Certainly a more benign and worthy companion is tansy with its flat-topped button blooms (think yellow oxeye minus its white fringed collar). Once prized as a medieval medical treatment for expelling intestinal worms and, oddly, not much later as a perennial herb essential to the kitchen, tansy was brought to our shores in the 1600s. Declared a necessary plant for the colonial garden, it’s now achieved the dubious status as one of the most invasive plants in North America. Best then, gardeners, to roll up the welcome mat and let tansy dwell in fields and roadsides, the bright follow-up to loosestrife, an equally land-grabbing sidekick that this time of year has lost most of its purple punch.

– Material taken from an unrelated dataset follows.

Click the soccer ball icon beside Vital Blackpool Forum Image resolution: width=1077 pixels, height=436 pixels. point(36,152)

If I were a painter in late August (a lack of talent against which I still chafe), I’d not reach for citron or butter yellow. What’s demanded are cadmium and sulfur. To depict what, on their airy backbones, toss with exuberance, and a time in the season when even the waxing moon in its slow ascent, as ripe and full as an apricot, ambers. We’ve come full cycle from the paler yellows of forsythias and daffodils, of marsh marigolds and butter-and-eggs, those cheerful messengers even in the coldest, wettest spring such as this year’s when August’s tomatoes and cicadas seemed but an unimaginable dream.

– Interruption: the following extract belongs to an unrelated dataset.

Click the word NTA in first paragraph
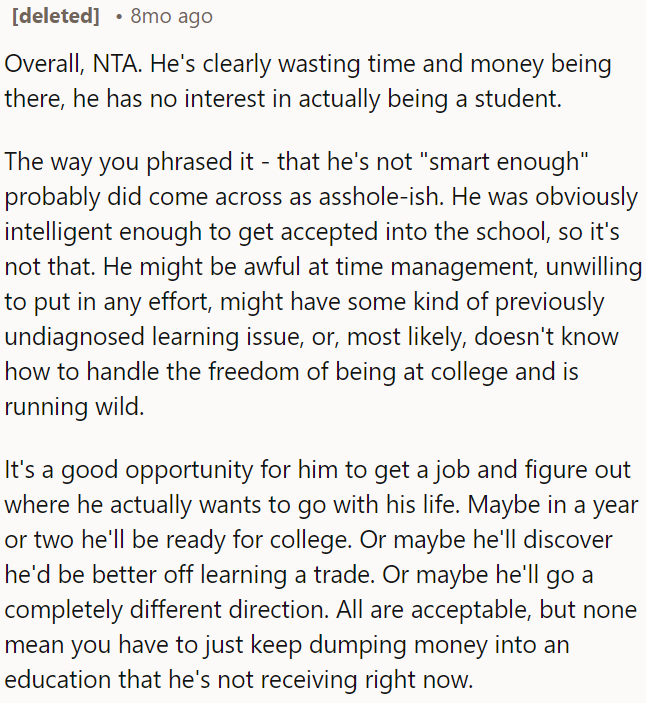Screen dimensions: 646x703 point(107,63)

Soon, our eyes will shift upward to the trees, the color wheel tilting again, this time toward the reds and russets. Toward leaves turning scarlet and orange before falling away. To the kindling that signals more obvious changes are about to take place. The endings that such shifts seem to say are near. Of things deepening into brown collapse, into what can never be ours forever.
Now though, these freely offered, no Midas-with-his-gold gifts of goldenrod and tansy may be meant to help us forget all that, regardless late August’s pulse of urgency, like that of the stopping-over migratory shorebirds fueling up in the marsh or whatever’s begun to stir the fields like incipient panic in a crowd. Another season, its projects, trips and good intentions, almost done. Another notch in the belt our calloused thumbs rub against.
In this less than perfect world, important messages are often simple. These past two weeks, as I’ve been walking or driving our island’s roads, my radar has been picking up: Enjoy this roadside beauty. These bright beacons in fog, these plumed torches beneath a darkening sky. Enjoy it now, the tansy and goldenrod as unstinting with their gold as the fragrant roses their sweetness. Never does it occur to them they might be something else. They never expect to be asked about happiness, or loss. Nor do they ever question what comes next.